• _DATA ENTRIES_:
━━━━━━━━

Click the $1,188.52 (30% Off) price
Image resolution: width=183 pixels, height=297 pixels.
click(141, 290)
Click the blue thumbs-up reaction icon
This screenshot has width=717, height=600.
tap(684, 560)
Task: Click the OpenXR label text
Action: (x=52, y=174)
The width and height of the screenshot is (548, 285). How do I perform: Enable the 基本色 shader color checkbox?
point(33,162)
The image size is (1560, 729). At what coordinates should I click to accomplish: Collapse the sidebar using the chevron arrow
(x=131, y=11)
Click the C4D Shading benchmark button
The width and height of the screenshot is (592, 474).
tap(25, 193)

━━━━━━━━

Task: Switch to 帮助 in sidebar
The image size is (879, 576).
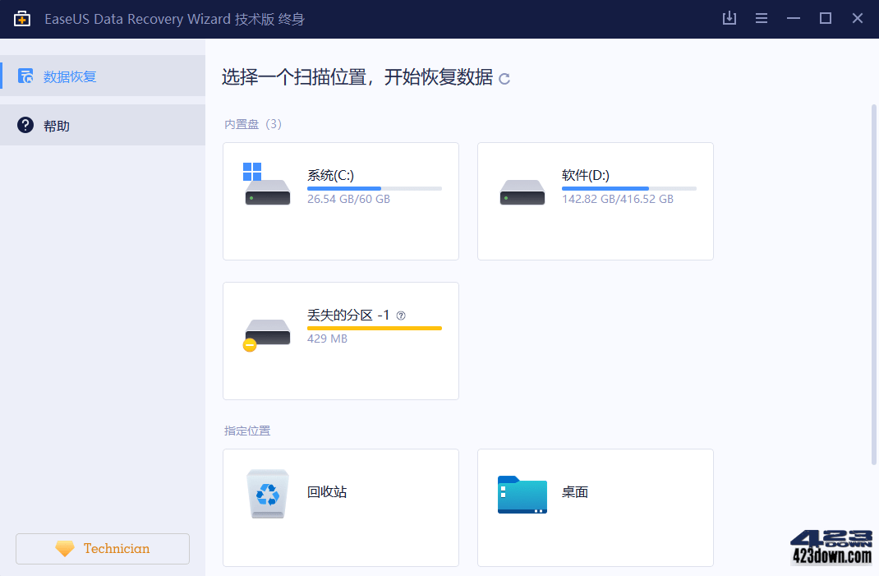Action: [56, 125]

━━━━━━━━

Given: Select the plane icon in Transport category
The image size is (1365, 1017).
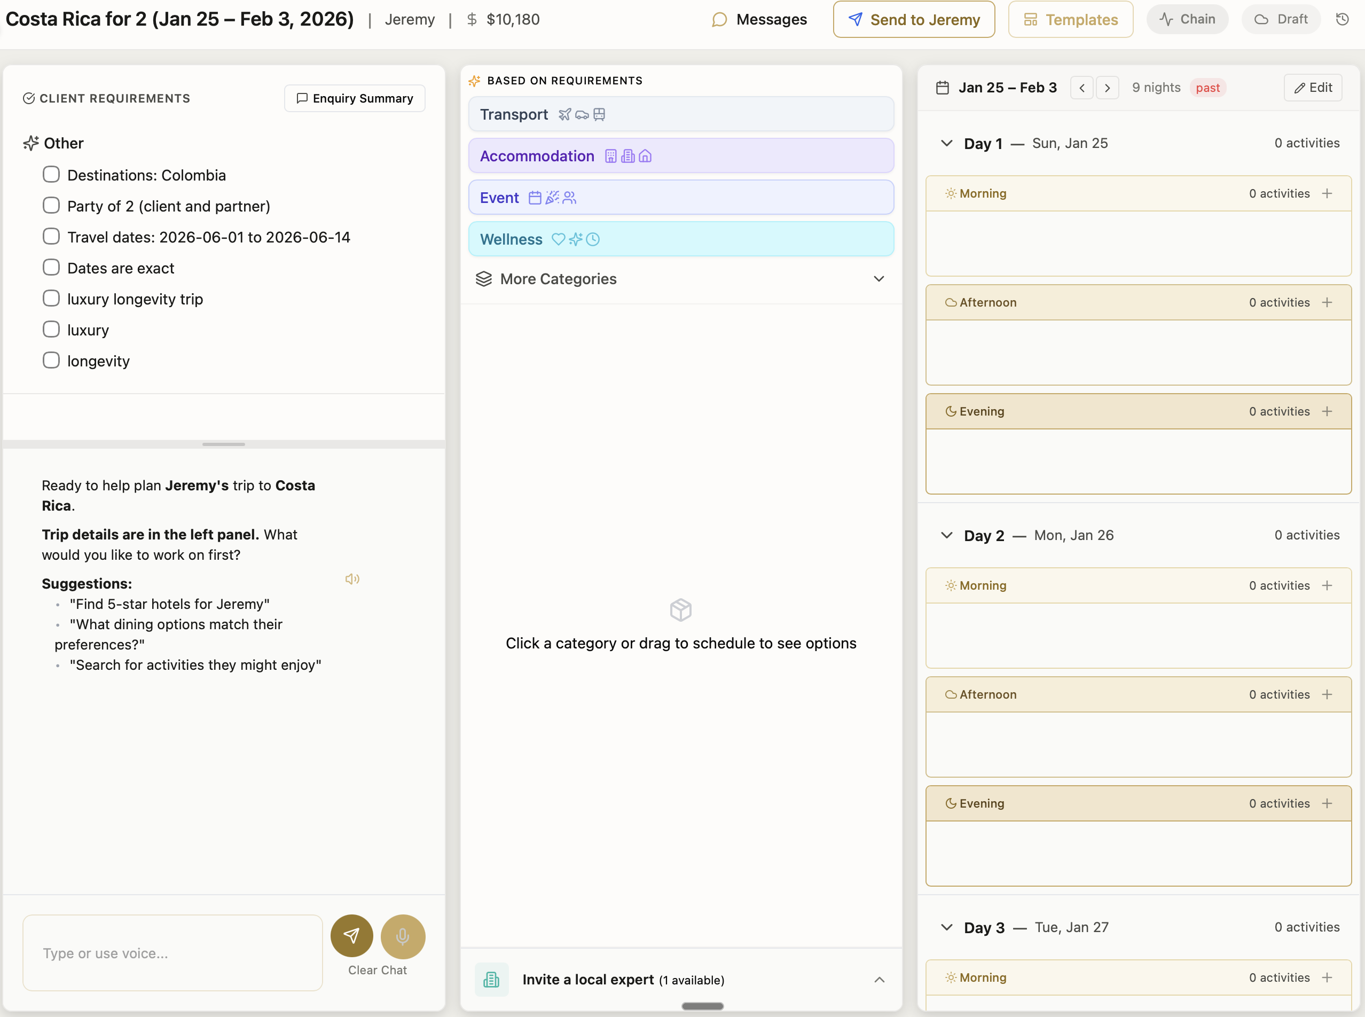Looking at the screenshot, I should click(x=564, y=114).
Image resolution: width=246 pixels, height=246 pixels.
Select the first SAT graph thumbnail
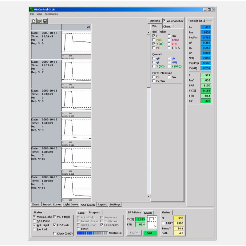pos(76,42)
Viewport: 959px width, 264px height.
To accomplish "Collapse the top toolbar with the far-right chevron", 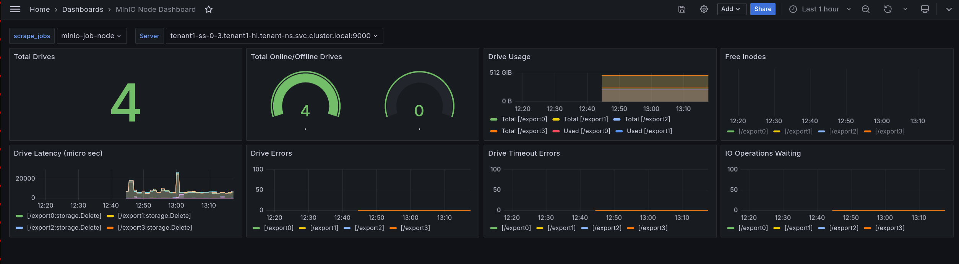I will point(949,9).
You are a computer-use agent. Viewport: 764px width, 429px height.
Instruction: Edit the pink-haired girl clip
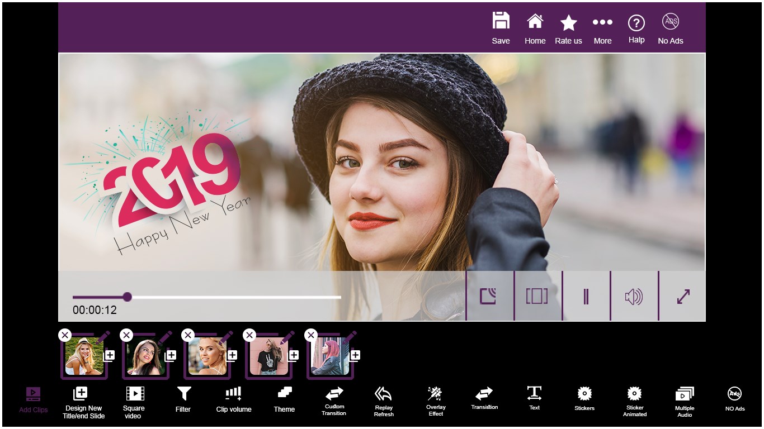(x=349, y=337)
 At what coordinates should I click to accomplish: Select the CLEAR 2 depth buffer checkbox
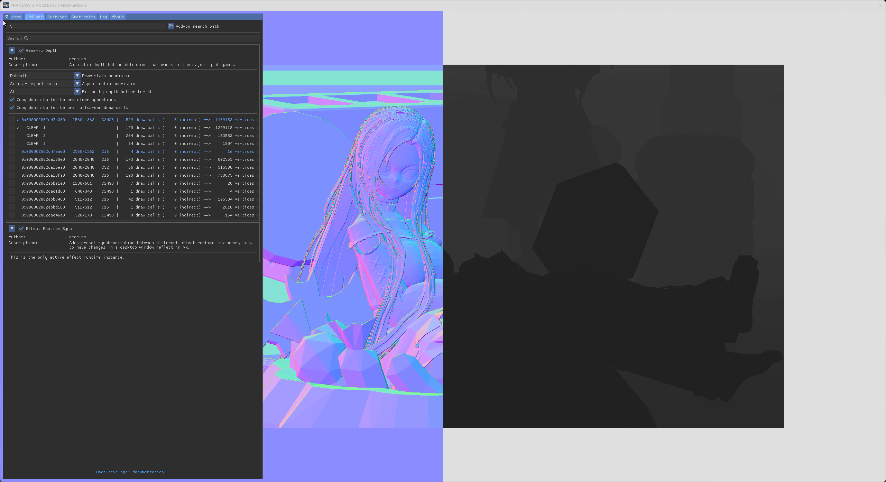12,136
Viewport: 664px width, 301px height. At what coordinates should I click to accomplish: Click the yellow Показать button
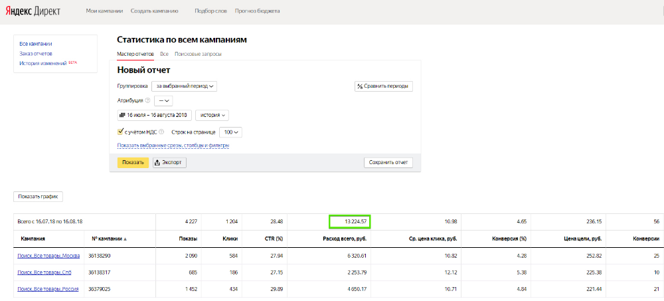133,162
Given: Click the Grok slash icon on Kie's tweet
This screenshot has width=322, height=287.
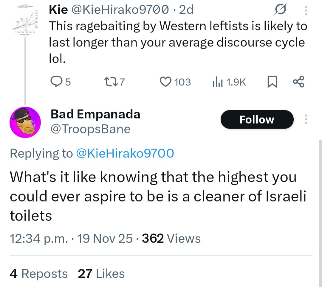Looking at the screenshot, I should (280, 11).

━━━━━━━━

Select every line in the data above that contains the string "Viewport", matching case exactly.

Viewport: 959px width, 264px height.
You are a computer-use agent. Viewport: 764px width, 429px height.
Viewport: 664px width, 301px height. At what coordinates should I click to accomplish: Click the yellow Показать button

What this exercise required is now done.